Under the proposal, all US residents would be able to see any physician of their choosing in the country and be treated at any hospital. With guaranteed coverage and no co-pays, deductibles and premiums, patients would not have financial barriers to seeking care, which would lead to greater utilization of the system and improved health outcomes, argues David Himmelstein, a professor in the CUNY School of Public Health at Hunter College and lecturer on medicine at Harvard Medical School. The additional funds would be made up by modest tax increases in exchange for abolishing insurance premiums, deductibles and co-pays.
“We would have to abolish the insurance companies, there is no way around that,” Himmelstein said. The employees at the private insurance companies would be retrained for other jobs, he explains, and receive job placement assistance. The insurance CEOs, who earn multimillion dollar salaries, would not get comparable job placement, Himmelstein said wryly.
Fees for medication would be negotiated with pharmaceutical companies the same way other countries with single-payer systems already negotiate for lower cost medications. Currently, US drug prices are some of the highest in the world.

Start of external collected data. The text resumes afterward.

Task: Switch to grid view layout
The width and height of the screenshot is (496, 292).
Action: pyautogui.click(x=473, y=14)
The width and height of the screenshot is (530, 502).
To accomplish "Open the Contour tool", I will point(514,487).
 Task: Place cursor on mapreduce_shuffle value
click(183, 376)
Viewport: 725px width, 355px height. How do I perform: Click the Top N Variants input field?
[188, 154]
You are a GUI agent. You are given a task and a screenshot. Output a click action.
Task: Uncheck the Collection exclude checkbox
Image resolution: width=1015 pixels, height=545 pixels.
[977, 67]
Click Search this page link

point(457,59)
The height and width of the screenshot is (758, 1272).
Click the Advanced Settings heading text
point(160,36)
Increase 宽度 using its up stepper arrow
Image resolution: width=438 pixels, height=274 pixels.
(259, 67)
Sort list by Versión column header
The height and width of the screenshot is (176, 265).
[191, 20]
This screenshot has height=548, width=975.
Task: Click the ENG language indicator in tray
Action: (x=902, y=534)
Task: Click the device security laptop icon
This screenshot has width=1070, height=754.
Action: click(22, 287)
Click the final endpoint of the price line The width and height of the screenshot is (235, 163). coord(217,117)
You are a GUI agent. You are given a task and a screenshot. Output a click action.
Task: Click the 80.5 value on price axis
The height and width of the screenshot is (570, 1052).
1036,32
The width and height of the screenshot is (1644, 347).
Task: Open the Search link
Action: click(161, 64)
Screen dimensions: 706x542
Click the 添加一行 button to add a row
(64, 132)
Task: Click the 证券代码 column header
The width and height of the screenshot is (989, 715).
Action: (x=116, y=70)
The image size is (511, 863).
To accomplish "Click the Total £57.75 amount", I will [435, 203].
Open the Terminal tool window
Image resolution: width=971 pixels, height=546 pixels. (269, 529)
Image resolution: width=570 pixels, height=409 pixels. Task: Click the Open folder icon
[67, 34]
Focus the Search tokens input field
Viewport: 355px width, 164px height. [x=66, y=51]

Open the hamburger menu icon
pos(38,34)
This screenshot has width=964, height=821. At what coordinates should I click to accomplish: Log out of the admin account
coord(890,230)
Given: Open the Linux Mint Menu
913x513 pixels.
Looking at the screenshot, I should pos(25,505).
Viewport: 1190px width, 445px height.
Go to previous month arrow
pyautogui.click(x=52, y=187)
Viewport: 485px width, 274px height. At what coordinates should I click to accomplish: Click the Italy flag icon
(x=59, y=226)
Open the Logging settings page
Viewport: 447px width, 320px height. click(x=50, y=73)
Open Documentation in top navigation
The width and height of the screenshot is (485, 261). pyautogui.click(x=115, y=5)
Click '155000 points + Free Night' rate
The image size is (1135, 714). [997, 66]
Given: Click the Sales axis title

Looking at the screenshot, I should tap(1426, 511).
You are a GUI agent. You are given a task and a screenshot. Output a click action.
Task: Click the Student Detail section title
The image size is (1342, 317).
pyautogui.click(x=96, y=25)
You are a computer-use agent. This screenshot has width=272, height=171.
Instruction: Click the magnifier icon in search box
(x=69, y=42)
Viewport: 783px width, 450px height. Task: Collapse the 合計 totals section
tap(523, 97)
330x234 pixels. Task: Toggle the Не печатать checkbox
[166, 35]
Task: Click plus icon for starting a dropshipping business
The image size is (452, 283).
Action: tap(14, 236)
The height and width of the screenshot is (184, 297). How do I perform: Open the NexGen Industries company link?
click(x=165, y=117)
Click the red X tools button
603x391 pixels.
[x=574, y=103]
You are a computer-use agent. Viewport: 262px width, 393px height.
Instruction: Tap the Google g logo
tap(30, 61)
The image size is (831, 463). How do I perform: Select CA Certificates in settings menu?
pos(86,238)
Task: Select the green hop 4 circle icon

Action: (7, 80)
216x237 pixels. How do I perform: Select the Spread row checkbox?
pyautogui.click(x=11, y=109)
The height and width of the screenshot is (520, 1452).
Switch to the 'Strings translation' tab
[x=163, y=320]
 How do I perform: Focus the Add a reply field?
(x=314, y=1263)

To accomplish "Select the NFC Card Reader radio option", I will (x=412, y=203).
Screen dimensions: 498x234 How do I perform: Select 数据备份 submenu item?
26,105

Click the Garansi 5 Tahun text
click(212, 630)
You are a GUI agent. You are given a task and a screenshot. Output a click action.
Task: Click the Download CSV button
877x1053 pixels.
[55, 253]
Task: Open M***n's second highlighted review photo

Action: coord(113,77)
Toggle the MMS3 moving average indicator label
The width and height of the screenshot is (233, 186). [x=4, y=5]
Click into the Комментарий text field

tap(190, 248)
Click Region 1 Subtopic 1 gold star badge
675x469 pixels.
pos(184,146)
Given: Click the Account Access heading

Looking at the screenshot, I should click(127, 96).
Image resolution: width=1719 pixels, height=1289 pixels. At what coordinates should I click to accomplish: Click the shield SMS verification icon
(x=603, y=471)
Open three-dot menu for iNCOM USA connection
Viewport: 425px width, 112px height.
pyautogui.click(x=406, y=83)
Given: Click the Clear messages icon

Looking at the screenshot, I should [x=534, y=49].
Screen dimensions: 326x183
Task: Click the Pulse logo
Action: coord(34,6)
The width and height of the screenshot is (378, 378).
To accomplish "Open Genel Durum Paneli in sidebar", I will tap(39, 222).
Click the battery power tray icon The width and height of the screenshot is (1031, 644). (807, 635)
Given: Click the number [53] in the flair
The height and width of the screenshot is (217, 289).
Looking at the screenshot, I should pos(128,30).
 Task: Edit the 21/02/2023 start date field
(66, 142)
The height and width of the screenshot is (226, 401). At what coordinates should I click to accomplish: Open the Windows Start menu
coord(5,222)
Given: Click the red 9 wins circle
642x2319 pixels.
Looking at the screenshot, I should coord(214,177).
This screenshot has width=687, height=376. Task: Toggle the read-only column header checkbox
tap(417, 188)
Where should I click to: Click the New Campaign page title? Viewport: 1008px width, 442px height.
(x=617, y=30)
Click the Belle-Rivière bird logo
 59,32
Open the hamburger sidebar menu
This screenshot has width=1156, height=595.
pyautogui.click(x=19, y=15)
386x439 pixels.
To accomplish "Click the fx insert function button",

The American Medical Association (AMA), which is the largest organization of physicians in the US, has opposed the idea of a single-payer model. When contacted, the AMA pointed to its policy regarding evaluating health reform proposals, which states in part that: “Unfair concentration of market power of payers is detrimental to patients and physicians, if patient freedom of choice or physician ability to select mode of practice is limited or denied. Single-payer systems clearly fall within such a definition and, consequently, should continue to be opposed by the AMA.”
For Himmelstein and the other writers of the editorial, the biggest indicator of change seems to be the talk of a single-payer system in the presidential primaries which has brought attention back to the issue.
While Himmelstein acknowledges that the physicians’ proposal would meet with political and business interest opposition, and he can’t say when such a system would realistically have the political backing needed to be implemented, he is hopeful that as more Americans view a single-payer system favorably, pressure will continue to mount on the government.
Proposing a single-payer system in the US is not new. Vermont previously attempted to implement a single-payer system, and Coloradans will vote this November on whether to institute a single payer system statewide. But Himmelstein said this type of reform can’t be done state by state.